What the exercise asks » Search the records for the string "computer" and report how many lines contain it, with nothing else.

Available data »
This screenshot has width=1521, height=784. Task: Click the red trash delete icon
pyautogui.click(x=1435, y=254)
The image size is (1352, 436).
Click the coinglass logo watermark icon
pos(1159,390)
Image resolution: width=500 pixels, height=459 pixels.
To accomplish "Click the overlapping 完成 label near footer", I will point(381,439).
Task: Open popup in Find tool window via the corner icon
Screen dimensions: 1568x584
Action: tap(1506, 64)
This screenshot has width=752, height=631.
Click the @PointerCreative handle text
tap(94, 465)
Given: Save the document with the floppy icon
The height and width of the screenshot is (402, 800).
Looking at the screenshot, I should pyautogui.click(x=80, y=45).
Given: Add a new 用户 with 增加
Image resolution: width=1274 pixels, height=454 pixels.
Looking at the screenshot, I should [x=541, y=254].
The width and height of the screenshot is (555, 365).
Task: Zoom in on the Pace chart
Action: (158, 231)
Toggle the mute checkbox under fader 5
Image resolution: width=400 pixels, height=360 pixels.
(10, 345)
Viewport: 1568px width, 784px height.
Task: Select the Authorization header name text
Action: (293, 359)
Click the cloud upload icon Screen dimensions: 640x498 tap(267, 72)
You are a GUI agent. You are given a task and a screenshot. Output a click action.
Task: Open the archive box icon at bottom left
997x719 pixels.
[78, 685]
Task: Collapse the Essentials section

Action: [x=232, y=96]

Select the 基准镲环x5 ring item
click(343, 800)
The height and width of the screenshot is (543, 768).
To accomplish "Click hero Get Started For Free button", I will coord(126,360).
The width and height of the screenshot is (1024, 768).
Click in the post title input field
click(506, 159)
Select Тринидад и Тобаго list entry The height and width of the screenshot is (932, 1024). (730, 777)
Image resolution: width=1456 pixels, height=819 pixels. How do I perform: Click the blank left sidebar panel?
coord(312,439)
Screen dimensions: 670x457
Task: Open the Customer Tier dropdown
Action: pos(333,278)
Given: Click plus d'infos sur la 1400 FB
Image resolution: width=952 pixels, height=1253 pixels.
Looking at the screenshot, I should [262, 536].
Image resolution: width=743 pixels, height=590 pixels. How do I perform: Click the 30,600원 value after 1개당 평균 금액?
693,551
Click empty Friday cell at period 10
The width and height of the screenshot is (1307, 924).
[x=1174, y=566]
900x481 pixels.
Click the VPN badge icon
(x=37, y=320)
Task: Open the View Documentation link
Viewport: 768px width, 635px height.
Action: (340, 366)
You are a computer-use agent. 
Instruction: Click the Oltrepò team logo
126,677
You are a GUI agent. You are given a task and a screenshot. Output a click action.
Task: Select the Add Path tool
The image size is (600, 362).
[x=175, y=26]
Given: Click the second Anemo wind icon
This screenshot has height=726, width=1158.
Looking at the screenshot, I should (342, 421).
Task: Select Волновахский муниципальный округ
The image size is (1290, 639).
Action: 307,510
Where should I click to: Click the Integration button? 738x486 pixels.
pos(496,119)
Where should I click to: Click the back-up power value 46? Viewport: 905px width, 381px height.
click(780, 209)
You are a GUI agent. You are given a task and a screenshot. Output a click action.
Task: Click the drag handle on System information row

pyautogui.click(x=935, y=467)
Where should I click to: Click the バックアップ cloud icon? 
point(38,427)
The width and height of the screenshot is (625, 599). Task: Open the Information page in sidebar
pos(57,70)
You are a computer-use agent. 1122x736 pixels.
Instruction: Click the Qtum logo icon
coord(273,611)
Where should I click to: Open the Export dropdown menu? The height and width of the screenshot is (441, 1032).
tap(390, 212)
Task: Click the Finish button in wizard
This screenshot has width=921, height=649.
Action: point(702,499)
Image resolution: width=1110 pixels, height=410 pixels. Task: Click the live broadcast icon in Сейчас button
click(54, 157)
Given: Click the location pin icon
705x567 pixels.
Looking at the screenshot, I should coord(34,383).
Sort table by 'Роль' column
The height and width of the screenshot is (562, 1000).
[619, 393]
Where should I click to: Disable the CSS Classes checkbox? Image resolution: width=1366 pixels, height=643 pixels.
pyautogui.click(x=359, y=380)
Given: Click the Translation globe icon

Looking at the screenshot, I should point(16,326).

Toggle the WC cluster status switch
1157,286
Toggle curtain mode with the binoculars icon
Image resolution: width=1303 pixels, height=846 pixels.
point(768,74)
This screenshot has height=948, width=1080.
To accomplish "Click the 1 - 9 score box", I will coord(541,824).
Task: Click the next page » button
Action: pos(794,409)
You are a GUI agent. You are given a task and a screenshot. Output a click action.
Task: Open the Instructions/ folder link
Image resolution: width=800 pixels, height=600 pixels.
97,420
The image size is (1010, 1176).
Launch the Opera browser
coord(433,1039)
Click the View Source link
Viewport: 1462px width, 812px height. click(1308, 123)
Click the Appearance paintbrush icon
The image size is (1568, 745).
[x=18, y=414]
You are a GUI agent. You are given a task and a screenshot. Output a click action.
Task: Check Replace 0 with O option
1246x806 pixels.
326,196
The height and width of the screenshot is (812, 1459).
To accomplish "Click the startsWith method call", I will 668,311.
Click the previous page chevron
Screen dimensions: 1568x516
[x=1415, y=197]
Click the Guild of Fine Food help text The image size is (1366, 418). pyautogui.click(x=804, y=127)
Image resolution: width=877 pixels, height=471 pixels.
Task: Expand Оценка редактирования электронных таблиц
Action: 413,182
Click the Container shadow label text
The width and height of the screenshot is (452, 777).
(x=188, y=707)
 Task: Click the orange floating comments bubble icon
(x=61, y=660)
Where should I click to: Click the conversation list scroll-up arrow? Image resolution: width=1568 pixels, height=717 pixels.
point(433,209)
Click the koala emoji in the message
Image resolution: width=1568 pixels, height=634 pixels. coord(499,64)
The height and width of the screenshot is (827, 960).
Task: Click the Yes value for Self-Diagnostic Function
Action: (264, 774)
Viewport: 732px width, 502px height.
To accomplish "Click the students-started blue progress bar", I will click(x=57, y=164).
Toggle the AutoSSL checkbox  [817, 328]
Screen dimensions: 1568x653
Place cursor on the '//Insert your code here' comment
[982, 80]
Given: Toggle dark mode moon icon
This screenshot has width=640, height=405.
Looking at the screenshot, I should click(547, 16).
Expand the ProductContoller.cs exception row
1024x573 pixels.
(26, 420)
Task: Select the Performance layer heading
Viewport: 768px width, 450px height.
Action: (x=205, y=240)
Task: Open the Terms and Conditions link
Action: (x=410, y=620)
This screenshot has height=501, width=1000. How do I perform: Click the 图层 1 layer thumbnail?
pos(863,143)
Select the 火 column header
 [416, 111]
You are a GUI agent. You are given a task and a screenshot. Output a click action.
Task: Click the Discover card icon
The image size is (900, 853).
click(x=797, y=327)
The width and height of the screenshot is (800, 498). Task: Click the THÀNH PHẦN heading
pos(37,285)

Problem solution » 2